De muze en het meisje, Katrijn Van Bouwel
Prometheus
2016 – 224 pagina’s
Mila verlangt naar oneindigheid. Ze wil herinnerd en bewonderd worden. Als jong meisje ziet ze in het museum dat de schilderijen die het meeste aandacht krijgen, de naakten zijn. En de vrouwen die daar model voor stonden, ‘de Venussen van’, zijn vastgelegd voor de eeuwigheid. Dus neemt ze zich voor om ook de muze van een kunstenaar te worden en maakt een plan om die finaliteit voor zichzelf te verwezenlijken: ze wordt naaktmodel voor kunststudenten. Dan ontmoet ze haar eigen Titiaan, ontdekt vervolgens dat die een soort Kurt Cobain van de schilderkunst is en dat haar toekomstplan niet noodzakelijk analoog is met dat van haar ‘schepper’.
“Ik stap uit de kamerjas dit stille leven in.”
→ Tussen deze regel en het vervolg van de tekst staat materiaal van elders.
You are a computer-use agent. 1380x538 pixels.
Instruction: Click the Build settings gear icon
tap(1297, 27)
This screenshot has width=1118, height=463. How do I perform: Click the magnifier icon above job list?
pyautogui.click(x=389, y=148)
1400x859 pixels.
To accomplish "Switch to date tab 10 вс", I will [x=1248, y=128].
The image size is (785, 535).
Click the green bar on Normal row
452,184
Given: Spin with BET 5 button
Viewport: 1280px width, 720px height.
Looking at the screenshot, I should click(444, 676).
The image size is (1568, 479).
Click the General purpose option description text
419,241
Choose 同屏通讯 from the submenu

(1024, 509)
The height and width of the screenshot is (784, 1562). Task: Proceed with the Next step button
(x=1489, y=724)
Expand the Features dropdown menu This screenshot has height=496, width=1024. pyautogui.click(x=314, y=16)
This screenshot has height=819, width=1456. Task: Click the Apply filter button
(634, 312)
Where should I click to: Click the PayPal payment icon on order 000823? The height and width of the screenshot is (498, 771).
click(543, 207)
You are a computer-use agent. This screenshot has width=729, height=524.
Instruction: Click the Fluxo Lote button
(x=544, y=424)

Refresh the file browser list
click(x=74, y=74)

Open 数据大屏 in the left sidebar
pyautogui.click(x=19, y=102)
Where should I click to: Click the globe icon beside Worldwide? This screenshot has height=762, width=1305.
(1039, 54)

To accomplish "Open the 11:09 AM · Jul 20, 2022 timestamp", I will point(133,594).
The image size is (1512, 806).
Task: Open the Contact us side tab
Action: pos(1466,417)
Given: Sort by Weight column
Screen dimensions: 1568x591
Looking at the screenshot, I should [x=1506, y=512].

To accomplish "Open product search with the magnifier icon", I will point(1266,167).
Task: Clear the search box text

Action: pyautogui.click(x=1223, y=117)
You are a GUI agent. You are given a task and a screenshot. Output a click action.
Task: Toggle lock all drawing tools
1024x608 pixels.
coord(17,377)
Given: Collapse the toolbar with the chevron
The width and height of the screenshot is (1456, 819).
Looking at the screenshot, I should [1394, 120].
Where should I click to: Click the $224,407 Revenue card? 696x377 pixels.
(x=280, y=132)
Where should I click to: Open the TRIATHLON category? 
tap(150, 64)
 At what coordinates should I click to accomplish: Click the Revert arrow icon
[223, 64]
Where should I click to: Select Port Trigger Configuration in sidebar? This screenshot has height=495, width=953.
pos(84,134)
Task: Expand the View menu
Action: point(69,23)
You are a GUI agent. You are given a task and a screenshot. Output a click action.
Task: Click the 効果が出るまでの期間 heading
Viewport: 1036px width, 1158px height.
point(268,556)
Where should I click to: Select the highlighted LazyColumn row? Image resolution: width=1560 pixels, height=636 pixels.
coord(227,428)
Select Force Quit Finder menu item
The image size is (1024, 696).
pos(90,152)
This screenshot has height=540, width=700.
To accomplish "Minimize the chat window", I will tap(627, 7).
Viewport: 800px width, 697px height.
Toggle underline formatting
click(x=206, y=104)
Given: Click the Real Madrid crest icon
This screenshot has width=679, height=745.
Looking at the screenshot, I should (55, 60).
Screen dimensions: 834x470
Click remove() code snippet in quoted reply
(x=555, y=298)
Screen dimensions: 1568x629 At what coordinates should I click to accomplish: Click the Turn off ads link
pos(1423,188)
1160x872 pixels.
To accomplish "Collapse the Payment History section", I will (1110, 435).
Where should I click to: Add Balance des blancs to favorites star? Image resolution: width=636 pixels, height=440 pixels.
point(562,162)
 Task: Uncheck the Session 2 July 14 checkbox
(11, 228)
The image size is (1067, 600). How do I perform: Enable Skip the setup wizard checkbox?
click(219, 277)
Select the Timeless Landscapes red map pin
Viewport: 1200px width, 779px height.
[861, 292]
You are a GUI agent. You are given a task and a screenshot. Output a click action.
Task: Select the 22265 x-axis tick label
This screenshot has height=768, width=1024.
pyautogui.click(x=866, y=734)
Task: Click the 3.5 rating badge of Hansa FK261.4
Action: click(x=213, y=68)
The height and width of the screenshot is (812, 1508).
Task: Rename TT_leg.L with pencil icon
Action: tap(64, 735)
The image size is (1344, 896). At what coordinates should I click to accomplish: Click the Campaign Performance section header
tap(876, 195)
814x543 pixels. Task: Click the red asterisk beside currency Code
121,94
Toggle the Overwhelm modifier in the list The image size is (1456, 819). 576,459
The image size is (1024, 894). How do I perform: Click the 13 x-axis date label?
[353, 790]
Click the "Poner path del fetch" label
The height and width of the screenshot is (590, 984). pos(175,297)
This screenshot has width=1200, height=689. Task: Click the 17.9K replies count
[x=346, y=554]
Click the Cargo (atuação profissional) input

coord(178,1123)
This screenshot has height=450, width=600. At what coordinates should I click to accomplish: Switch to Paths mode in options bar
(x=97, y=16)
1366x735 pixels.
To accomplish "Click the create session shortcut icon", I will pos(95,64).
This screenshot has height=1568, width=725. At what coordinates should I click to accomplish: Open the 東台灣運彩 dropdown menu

Via die eerste zin wordt de lezer in dit dramatische thema van roem en onvergankelijkheid gelokt door middel van de taal. De auteur refereert naar het stilleven in de vorm van een naaktmodel, de fruitschaal voor gevorderden, zoals ze het zelf noemt. Elke geschreven zin en elk beeld dat de auteur schept, lijkt gepolijst en geschuurd op deze leest, die van de pathos. Dit stileren van elk detail lijkt soms verregaand maar uiteindelijk is het een sluitend geheel tussen thema, taal en personage geworden.
Mila, het hoofdpersonage, is absoluut vormgegeven als een drama queen. Ze is het soort meisje dat ’s avonds alleen naar een theatervoorstelling gaat omdat het zo volwassen en onafhankelijk klinkt om dat te vermelden als iemand haar vraagt wat ze gisterenavond gedaan heeft. Het soort meisje dat zo vol van zichzelf is dat ze, nadat ze naakt geposeerd heeft voor kunststudenten, de probeersels en weggegooide schetsen uit de vuilbak vist om boven haar bed op te hangen. Het soort meisje dat meer opgewonden raakt van het idee dat iemand seks met haar als kunstobject heeft, dan van de seks zelf.
“Dat hij met een half oog naar de tekeningen keek, wond me meer op dan hoe hij in me stootte. Ik zag hem gefixeerd naar dat meisje kijken. Die wonderlijke bohemienne in al haar facetten. En ik zag mezelf door zijn ogen. Zinnebeeld van lust. De riem drukte op mijn heupen. Knelde. Deed verrukkelijk pijn. De gordel van Aphrodite.”
Katrijn Van Bouwel koos als compositie voor ‘De muze en het meisje’ de vier seizoenen, koppelde die aan het verhaalverloop en bijgevolg aan de gemoedstoestand van het hoofdpersonage. Dat het overwinnen van verval en dood een belangrijke rol speelt binnen het thema eeuwigheid, vertaalt zich naar vergankelijkheid van de natuur in herfst en winter. Dat lente en zomer een metamorfose en nieuwe kansen inhouden en daarom ook een serieuze plottwist aankondigen, laat zich raden.
“Ik snuif de geur diep op, vul mijn lijf met het seizoen. Het lag me altijd al. Mijn vader zei vroeger: “Ons Mila is de herfst, vol kleur, maar al heel vroeg donker.”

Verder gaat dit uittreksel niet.